I wrote my first novel on a Brother electronic typewriter that would show me nine characters on a little digital screen before they were committed to paper. From there I moved up to a Smith-Corona Electra XP typewriter, and then on to a Smith-Corona PWP3 word processor before getting my first computer. After upgrading that computer a bit (we’re talking 8088 processor here) I got hold of a copy of WordPerfect 5.1 and thought there would never be a better writing tool created.
Bill Gates pretty much messed that up, making his MS Word the industry standard, and eventually I upgraded machines to the point I found myself using Word. I liked Word 2003. The versions since then, not so much, but it’s still the industry standard, right?

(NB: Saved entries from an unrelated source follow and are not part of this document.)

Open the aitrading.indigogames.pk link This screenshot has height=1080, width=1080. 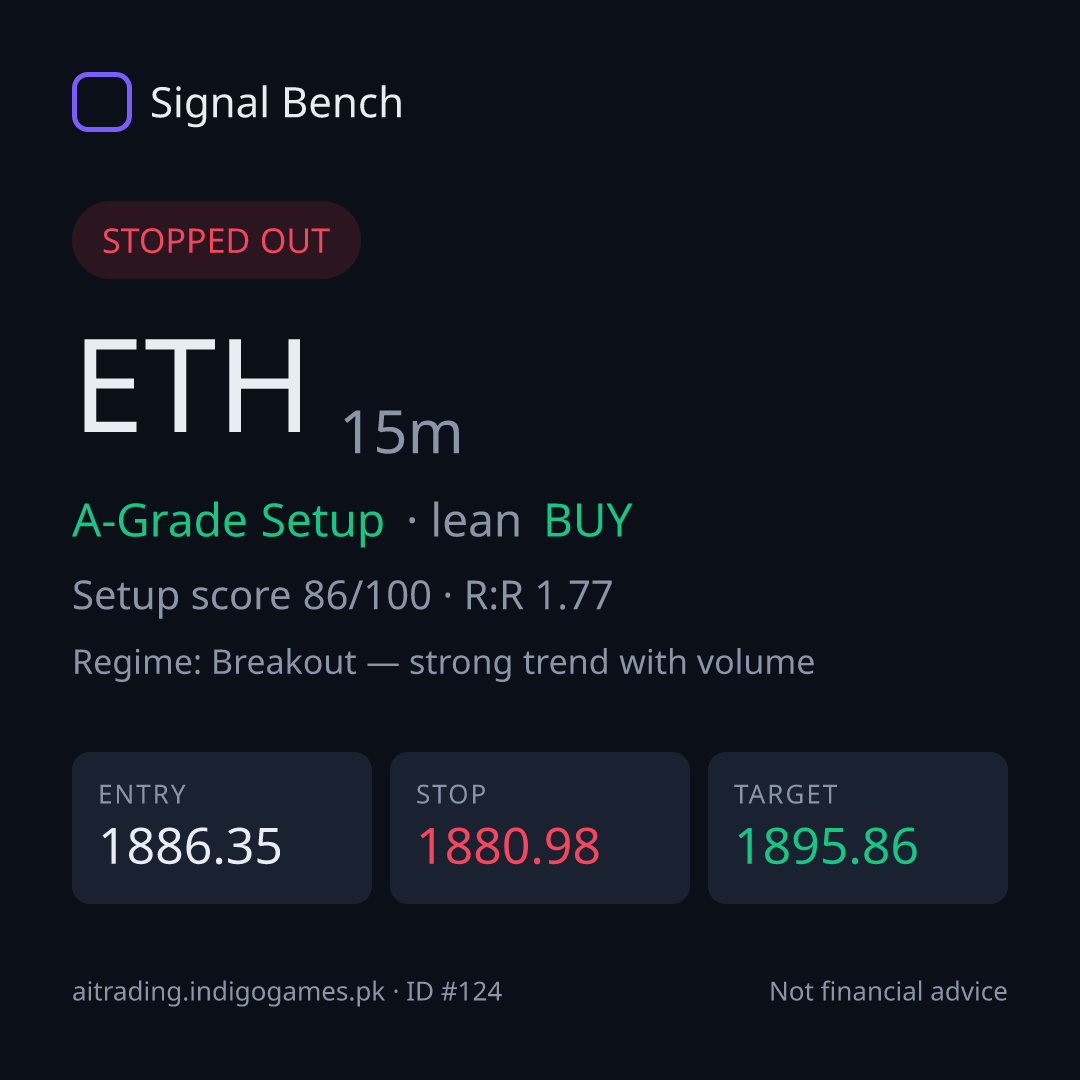229,992
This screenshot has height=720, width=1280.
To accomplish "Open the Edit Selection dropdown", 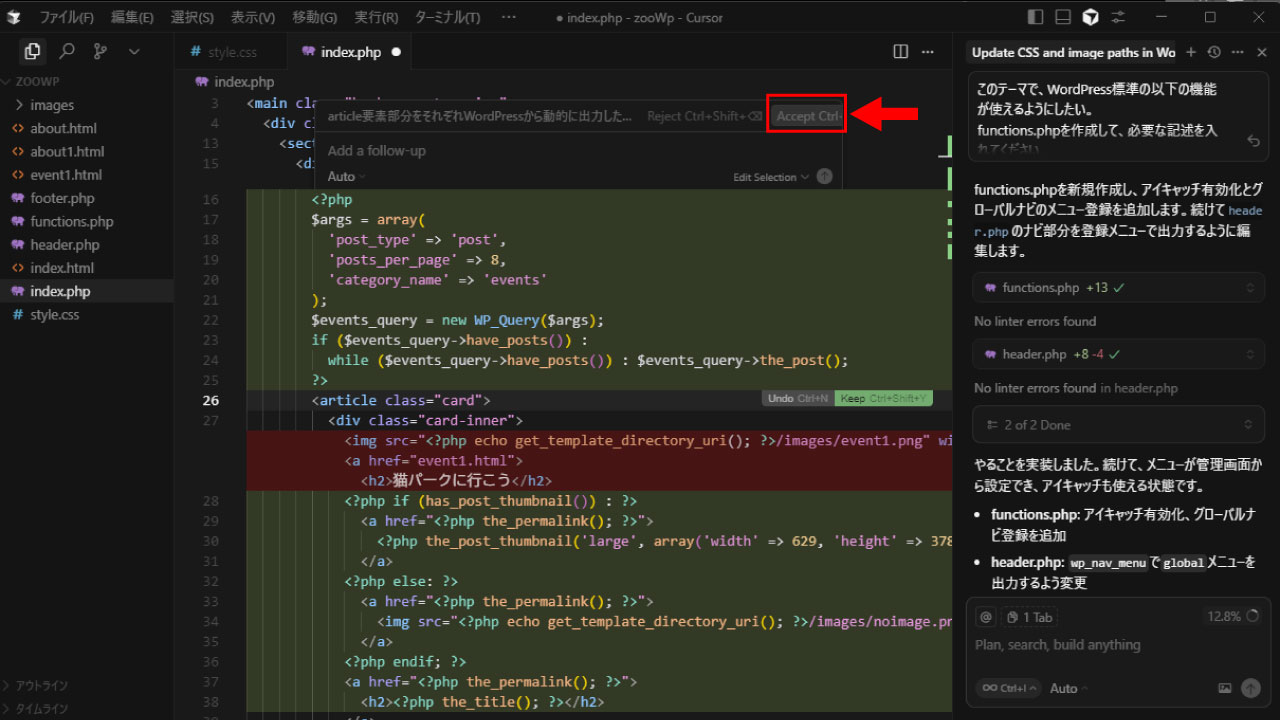I will coord(771,177).
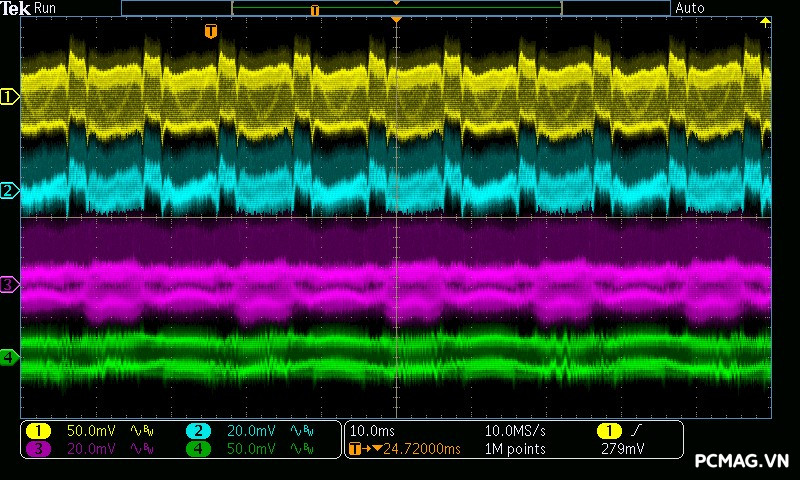Select the 279mV trigger level readout
The height and width of the screenshot is (480, 800).
pos(622,449)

My friend J. Kathleen Cheney (whose book The Golden City you should read!) was talking about this program called Scrivener on Facebook a while back, so I looked into it, then decided to buy it. AppSumo was selling it for just $20, so the risk was minimal. Yesterday I read through the tutorial and decided to give it a go.
I imported my current work-in-progress, a Western novel I’m calling Orphan. I used Scrivener’s features to break each chapter into its own file, something I hadn’t done since the WordPerfect days. The advantage is that Scrivener lets me write a little synopsis card for each chapter that I can later look at on a corkboard. This way I can get a feel for the pace or see how many chapters back a certain event occurred. I can also assign point of view for each chapter, something that is handy in many of my novels. In this one, I’m wanting the POV to be pretty evenly split between three characters and this tool should help me determine if I’m hitting that goal. Here’s a screen shot of the corkboard feature:
I haven’t gone back and written the synopsis cards for every chapter yet, but these few give you an idea of what it would look like. Ideally, a project started from the beginning in Scrivener would have all 20 cards by this time.

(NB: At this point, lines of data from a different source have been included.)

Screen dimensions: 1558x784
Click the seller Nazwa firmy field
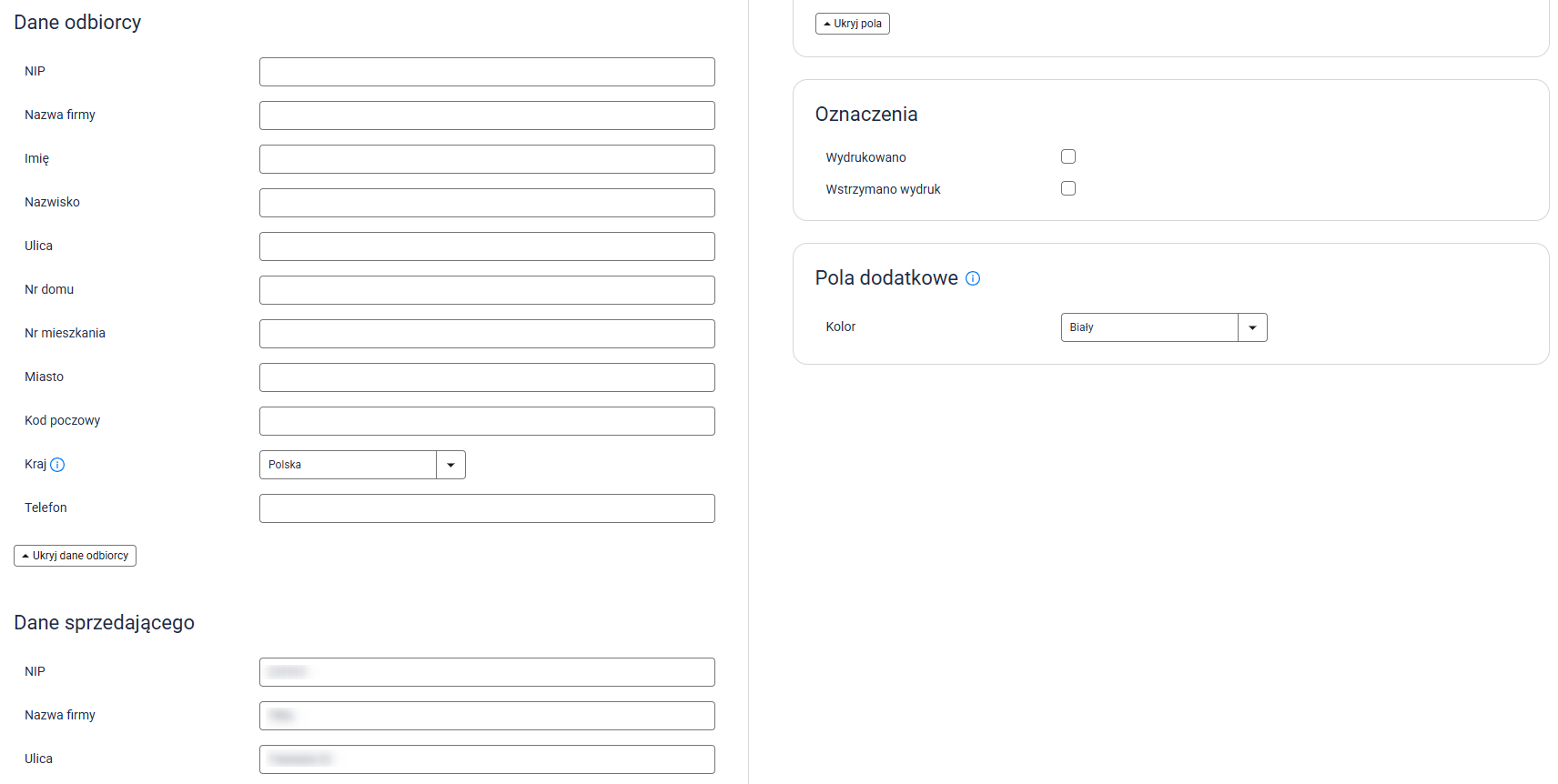coord(487,716)
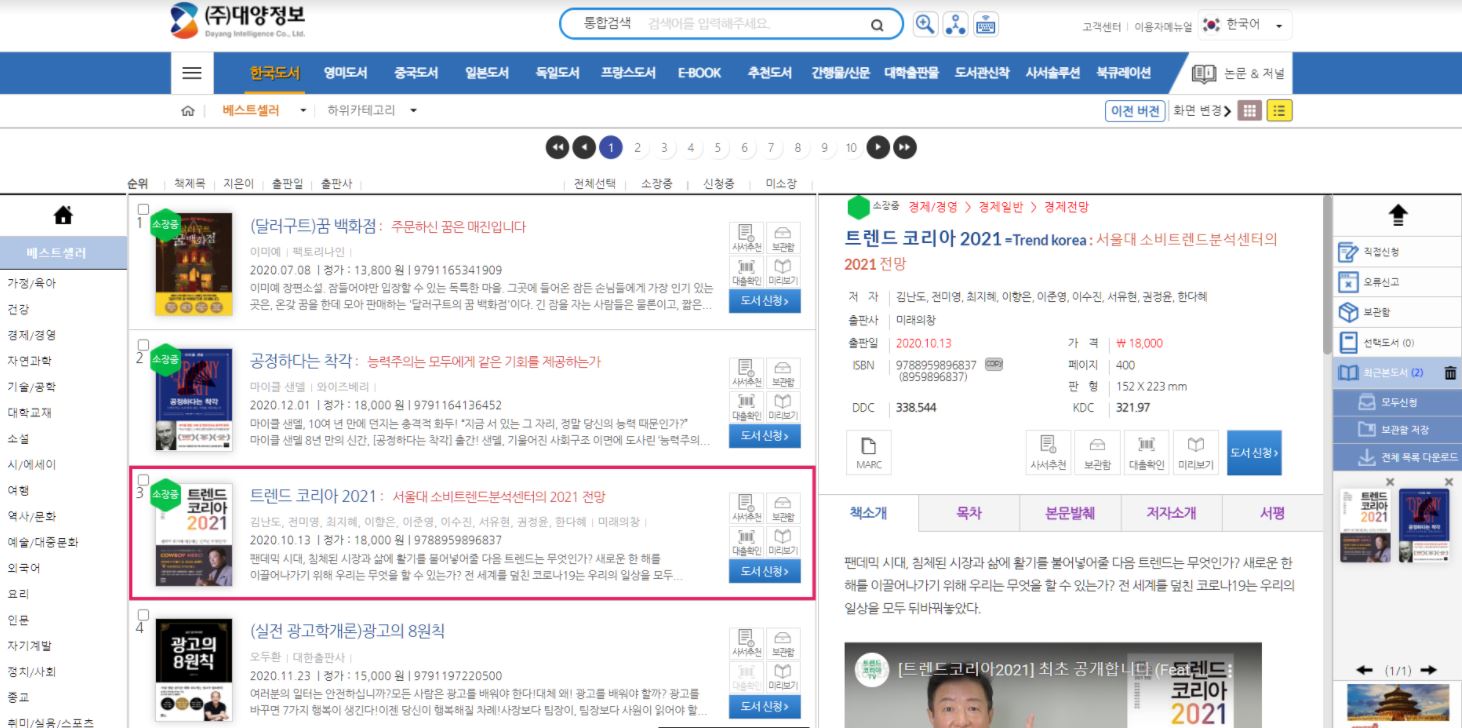Click the MARC document icon
The width and height of the screenshot is (1462, 728).
pyautogui.click(x=868, y=452)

Scrivener works like a binder and can hold almost any kind of file. I’m going to love this because I’m constantly saving pictures and text in files as part of my research. Scrivener makes all those available in a menu bar on the left side of the screen.
Scrivener allows me to make notes and assign those to the specific chapter or make them available throughout the entire document. For instance, I had not mentioned the eye color of one of my characters, but later on that became important, so I can put in a note that will be there nagging at me until I go back to the chapter where that should be mentioned and make the edit. Here’s another screen shot that shows the text as I was working on it. The synopsis card is at the top right, with meta data under it, and project notes under that. All my chapter files and any related files (if I’d assigned any yet) are on the left.
Also, I can do split screens. In Orphan I have the characters in two groups, one tracking the other. When one camps in a certain place and I describe the terrain, there’s no longer a need to keep scrolling back and forth or, what I’d usually do, cut and paste the earlier description into the new chapter and cannibalize it. I can just open the previous chapter in a split, pick out the most relevant details, and continue on.
This is what I’ve learned from the tutorial. Still, it was kind of scary to actually start adding new material to the novel in a program that wasn’t the old familiar MS Word. But I did it last night/this morning. In practice, I found a couple of things I liked and one thing I’m not crazy about. I like that when I finished that chapter, I could immediately go to my note card and write the synopsis of what I’d just written, and that I could open the next card and jot down what will happen in the next chapter. I seldom outline very far in advance.
What I didn’t like was that I don’t have a running word count for the entire project any more. Scrivener gives me a word count for the chapter, but not the project.
One important thing to keep in mind, and the Scrivener tutorial is very clear about this, the program is for rough drafts. When I’m finished and ready to submit my work I’ll want to export it back to MS Word. The real test will come after I do that and check the manuscript to make sure my formatting is right, the chapters are in the right order, etc.
AppSumo isn’t selling Scrivener now, but the program is still only $40 from Literature and Lattes. So far, it seems like a worthy investment.